==== DATA LISTING ====

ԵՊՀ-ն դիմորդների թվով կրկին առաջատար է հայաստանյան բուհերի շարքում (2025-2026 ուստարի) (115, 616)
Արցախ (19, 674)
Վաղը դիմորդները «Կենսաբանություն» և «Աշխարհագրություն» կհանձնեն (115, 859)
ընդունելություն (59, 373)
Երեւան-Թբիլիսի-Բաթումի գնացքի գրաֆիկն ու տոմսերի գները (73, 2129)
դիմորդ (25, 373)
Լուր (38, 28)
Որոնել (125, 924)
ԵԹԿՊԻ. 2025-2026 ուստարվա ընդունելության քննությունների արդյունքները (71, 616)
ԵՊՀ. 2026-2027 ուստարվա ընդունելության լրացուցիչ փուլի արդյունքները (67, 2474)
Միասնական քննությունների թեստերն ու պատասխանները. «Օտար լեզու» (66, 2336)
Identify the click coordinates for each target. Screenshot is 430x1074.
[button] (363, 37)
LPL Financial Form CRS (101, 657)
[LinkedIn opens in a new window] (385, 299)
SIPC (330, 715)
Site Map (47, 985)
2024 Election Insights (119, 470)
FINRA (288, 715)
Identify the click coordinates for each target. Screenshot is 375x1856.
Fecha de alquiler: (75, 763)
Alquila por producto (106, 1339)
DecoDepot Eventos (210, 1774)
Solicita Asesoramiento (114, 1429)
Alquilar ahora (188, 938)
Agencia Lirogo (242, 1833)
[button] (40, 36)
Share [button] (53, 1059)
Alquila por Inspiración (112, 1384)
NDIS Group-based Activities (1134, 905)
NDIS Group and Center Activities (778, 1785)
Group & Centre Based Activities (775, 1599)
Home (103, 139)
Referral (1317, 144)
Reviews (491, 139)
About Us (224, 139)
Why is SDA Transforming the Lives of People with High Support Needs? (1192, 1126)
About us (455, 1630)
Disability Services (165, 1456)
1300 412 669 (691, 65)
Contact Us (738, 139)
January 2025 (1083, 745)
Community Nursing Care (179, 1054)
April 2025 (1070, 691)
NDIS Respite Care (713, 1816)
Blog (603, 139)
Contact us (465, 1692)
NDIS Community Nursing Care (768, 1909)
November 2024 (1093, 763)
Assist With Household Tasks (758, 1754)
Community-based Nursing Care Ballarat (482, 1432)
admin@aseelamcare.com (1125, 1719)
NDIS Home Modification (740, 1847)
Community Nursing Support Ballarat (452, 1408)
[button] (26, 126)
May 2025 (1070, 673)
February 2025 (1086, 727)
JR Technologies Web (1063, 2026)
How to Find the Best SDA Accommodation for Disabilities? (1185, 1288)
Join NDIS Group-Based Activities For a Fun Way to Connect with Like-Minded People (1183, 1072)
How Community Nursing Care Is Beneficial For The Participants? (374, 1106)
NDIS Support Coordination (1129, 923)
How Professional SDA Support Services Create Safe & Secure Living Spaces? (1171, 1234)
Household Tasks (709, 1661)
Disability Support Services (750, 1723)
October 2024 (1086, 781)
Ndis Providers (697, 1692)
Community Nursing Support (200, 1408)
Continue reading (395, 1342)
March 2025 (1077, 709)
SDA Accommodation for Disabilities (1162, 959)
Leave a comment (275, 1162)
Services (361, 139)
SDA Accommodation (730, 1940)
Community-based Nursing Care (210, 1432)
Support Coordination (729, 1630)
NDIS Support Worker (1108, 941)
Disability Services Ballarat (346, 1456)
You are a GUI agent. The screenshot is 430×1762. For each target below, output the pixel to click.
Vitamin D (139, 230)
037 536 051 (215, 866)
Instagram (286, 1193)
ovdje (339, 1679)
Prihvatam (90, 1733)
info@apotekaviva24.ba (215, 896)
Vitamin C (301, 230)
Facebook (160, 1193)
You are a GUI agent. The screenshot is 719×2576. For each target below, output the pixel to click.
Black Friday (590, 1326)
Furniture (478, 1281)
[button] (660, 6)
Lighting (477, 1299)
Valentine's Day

====

__WORK REQUIRED__.
Repeat exactly, please, each line from the beginning of the data through the line with "Միասնական քննությունների թեստերն" in it, and only those lines.

__PROBLEM SOLUTION__.
ԵՊՀ-ն դիմորդների թվով կրկին առաջատար է հայաստանյան բուհերի շարքում (2025-2026 ուստարի) (115, 616)
Արցախ (19, 674)
Վաղը դիմորդները «Կենսաբանություն» և «Աշխարհագրություն» կհանձնեն (115, 859)
ընդունելություն (59, 373)
Երեւան-Թբիլիսի-Բաթումի գնացքի գրաֆիկն ու տոմսերի գները (73, 2129)
դիմորդ (25, 373)
Լուր (38, 28)
Որոնել (125, 924)
ԵԹԿՊԻ. 2025-2026 ուստարվա ընդունելության քննությունների արդյունքները (71, 616)
ԵՊՀ. 2026-2027 ուստարվա ընդունելության լրացուցիչ փուլի արդյունքները (67, 2474)
Միասնական քննությունների թեստերն ու պատասխանները. «Օտար լեզու» (66, 2336)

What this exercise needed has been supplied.